MALEREI! 31 Positionen - Blick in die Ausstellung

Mehr als 1.500 Besucher*innen haben sich bisher die Ausstellung "MALEREI! 31 Positionen" in der Städtischen Galerie KUBUS angesehen. Wegen der großen Nachfrage wird die Ausstellung bis zum 24. März verlängert.

Nach wie vor ist die Malerei als zeitgenössische Ausdrucksform von zentraler Bedeutung in ihren vielfältigen Ausprägungen. Gleichzeitig nimmt sie innerhalb des Spektrums der Kunst in den großen Institutionen eine verhältnismäßig randständige Position ein.

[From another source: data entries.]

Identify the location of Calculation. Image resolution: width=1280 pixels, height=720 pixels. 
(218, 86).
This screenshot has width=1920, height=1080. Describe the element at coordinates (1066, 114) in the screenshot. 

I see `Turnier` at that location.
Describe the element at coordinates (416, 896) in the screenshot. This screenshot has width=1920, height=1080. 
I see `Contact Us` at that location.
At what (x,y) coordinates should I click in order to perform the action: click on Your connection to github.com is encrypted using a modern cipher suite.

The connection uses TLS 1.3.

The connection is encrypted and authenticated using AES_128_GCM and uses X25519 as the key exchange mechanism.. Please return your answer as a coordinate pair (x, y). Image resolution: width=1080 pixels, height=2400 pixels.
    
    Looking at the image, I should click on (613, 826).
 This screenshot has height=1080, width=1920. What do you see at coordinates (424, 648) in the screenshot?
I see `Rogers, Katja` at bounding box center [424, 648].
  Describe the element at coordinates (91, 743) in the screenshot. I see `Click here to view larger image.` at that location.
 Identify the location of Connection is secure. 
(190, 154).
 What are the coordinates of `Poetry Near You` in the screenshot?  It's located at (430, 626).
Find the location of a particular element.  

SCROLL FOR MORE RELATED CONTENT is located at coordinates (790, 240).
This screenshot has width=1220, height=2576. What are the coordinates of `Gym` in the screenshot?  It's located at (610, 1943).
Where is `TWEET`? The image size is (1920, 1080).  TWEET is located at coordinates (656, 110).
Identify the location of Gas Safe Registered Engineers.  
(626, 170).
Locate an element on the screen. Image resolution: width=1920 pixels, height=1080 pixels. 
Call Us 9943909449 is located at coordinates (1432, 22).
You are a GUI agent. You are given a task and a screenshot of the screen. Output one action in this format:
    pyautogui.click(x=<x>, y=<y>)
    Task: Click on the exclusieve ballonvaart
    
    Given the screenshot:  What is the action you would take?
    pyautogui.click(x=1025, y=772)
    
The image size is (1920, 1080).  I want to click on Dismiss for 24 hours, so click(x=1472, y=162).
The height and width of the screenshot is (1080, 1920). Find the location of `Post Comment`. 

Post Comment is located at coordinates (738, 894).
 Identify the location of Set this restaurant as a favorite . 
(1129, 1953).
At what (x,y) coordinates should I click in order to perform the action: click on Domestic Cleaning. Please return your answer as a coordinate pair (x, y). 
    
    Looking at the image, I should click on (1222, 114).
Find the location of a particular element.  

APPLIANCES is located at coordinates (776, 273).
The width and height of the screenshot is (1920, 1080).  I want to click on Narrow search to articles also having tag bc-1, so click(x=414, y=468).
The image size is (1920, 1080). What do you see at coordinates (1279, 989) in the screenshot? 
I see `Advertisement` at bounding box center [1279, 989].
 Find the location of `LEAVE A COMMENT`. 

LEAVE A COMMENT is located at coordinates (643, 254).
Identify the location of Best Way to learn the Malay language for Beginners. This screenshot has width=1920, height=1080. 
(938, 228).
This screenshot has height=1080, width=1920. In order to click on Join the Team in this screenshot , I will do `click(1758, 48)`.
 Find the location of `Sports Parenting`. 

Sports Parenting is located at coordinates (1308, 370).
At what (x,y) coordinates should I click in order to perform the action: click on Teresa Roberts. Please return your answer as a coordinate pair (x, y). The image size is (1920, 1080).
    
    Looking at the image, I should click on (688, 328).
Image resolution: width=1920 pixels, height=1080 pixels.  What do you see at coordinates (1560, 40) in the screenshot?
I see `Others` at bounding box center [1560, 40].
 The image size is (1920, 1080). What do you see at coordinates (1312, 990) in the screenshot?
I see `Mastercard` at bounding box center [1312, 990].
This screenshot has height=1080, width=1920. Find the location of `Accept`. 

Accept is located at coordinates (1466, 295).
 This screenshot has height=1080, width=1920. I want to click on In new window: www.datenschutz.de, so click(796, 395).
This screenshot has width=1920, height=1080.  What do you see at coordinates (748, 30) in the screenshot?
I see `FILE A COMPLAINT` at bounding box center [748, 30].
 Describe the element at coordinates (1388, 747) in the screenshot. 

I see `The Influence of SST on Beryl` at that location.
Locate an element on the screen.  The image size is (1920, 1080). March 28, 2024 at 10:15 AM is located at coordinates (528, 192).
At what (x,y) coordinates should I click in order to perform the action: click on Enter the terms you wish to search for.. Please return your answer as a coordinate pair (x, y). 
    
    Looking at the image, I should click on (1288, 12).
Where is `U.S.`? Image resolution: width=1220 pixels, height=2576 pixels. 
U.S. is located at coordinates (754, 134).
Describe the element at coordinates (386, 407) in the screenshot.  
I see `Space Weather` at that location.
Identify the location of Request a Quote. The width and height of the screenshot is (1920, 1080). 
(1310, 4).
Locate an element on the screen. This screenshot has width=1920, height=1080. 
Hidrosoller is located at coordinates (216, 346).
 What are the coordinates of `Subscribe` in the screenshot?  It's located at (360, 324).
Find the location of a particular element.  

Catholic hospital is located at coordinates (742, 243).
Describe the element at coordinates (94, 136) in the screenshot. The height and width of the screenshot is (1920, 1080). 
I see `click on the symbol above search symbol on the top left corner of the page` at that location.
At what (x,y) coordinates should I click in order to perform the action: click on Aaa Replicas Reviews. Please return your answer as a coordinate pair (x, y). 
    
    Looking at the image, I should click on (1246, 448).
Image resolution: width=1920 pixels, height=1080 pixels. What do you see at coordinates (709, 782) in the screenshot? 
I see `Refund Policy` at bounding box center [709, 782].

Christine Engelmann (Region Hannover/ Schloss Landestrost), Julienne Franke (Städtische Galerie Lehrte), Anne Prenzler (Städtische Galerie KUBUS) und Giso Westing (Galerie vom Zufall und vom Glück) haben aktuelle Malerei in der Region und der Stadt Hannover in den Blick genommen und festgestellt, dass es eine virulente Szene mit einer Fülle interessanter sehr unterschiedlicher Positionen gibt. Die Ausstellung stellt keine "große These" zum Zustand der zeitgenössischen Malerei und ihren Trends oder Behauptungen auf. Vielmehr argumentiert sie mit einer direkten Gegenüberstellung unterschiedlicher Positionen und damit aus der Malerei selbst heraus.

Was die Ausstellung auf diese Weise zeigt, ist ein vielfältiges Bild zeitgenössischer Malerei, das verschiedene Fragestellungen wie das gestische, expressive Moment in verschiedenen Ausprägungen und Generationen von Künstler*innen herausarbeitet. Auch verschiedene Auffassungen der Darstellung von Natur und Landschaft und entsprechend unterschiedliche künstlerische Strategien von analytisch bis affirmativ werden sichtbar, ebenso spielt der unterschiedliche Umgang mit narrativen Aspekten eine Rolle – um nur einige der zahlreichen, differenzierten Fragestellungen zu nennen.

Umbauarbeiten im KUBUS mit Schließung bis voraussichtlich Herbst 2019

Im Anschluss an die erfolgreiche Ausstellung wird die städtische Galerie KUBUS wegen Umbaumaßnahmen bis voraussichtlich Herbst 2019 schließen. Gemäß aktueller Sicherheitsstandards müssen für Aufenthaltsräume mindestens zwei voneinander unabhängige Rettungswege ins Freie vorhanden sein. Dies gilt insbesondere für öffentliche Räume, in denen sich viele Menschen aufhalten. Deshalb ist der Anbau eines zweiten Rettungsweges am KUBUS nötig.

Zurzeit dürfen sich aufgrund des fehlenden zweiten Rettungsweges nur maximal 30 Personen im KUBUS aufhalten. Wegen der Personenzahlbegrenzung und den nicht zu planenden Ausstellungen aufgrund der Arbeiten hat sich die Kulturverwaltung entschieden, den Ausstellungs- und Veranstaltungsbetrieb so lange einzustellen, bis der zweite Rettungsweg fertiggestellt ist.

Während der Schließung wird es aber nach Möglichkeit kleinere Aktionen im Treppenhaus des KUBUS geben. Dazu gehört unter anderem eine Ausstellung von Jugendlichen aus dem KUBUS open ART LAB zum ZINNOBER-Wochenende.